===== SOURCE INFORMATION =====

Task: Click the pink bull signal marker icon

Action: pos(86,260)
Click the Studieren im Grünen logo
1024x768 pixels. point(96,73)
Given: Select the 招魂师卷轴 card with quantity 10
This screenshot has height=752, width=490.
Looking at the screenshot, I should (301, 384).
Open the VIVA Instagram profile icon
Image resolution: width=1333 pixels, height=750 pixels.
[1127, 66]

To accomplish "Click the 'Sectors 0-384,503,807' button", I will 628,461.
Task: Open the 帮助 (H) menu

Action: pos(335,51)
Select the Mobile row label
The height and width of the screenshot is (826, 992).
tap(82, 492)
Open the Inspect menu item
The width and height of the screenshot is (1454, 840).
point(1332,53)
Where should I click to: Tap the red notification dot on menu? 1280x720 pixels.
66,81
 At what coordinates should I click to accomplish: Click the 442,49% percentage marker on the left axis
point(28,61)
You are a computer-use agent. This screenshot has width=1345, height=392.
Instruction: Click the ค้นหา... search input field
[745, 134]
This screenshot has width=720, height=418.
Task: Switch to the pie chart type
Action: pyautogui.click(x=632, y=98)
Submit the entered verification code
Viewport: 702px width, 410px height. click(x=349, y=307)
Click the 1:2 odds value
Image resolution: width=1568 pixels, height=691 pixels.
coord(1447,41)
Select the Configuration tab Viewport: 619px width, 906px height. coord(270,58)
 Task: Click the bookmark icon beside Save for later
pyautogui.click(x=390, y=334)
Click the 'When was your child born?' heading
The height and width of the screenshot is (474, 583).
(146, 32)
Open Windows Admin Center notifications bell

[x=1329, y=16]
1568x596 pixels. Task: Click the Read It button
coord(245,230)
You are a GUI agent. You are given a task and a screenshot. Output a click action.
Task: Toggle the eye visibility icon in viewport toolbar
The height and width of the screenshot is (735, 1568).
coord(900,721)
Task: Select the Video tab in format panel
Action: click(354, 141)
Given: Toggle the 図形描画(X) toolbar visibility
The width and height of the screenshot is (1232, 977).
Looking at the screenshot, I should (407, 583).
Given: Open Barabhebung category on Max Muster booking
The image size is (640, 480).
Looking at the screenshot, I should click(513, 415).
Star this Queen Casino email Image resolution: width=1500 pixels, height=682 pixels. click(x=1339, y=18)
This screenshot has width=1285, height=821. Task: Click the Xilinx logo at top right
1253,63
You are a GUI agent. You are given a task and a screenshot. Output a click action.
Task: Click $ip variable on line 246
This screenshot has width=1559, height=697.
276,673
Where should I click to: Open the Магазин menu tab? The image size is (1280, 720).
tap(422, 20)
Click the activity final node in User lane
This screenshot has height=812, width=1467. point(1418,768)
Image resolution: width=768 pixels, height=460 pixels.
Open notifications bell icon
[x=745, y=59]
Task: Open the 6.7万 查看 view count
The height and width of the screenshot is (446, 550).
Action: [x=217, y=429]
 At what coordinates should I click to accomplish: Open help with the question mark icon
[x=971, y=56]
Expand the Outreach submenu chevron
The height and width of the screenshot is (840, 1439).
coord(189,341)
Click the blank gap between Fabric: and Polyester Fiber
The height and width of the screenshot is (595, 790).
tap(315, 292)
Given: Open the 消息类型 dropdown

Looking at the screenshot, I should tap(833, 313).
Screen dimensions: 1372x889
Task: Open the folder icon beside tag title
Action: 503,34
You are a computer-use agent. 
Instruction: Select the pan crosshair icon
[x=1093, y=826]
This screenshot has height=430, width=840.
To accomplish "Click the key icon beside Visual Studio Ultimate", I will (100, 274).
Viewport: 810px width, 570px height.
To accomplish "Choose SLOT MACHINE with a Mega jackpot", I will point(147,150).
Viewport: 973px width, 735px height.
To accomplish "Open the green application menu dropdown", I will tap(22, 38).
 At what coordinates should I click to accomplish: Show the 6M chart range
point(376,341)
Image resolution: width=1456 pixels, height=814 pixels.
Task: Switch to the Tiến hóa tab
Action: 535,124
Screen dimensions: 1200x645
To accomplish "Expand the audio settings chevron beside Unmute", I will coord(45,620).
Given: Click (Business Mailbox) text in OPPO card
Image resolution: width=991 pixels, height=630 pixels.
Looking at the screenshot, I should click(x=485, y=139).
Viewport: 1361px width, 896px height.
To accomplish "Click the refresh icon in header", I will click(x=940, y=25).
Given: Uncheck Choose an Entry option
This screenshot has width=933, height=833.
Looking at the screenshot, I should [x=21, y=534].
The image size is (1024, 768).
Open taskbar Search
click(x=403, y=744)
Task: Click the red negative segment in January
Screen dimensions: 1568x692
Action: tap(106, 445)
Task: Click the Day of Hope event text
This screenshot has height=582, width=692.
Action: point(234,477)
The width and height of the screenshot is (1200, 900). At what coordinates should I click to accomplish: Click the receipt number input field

=====

WHAT YOU ARE ASKED TO DO
Retype the lines above without alteration. The first is the one containing "This screenshot has height=582, width=692.", and the last is the final line of the data.

REPLY TO THE TASK
This screenshot has height=582, width=692.
Action: point(234,477)
The width and height of the screenshot is (1200, 900). At what coordinates should I click to accomplish: Click the receipt number input field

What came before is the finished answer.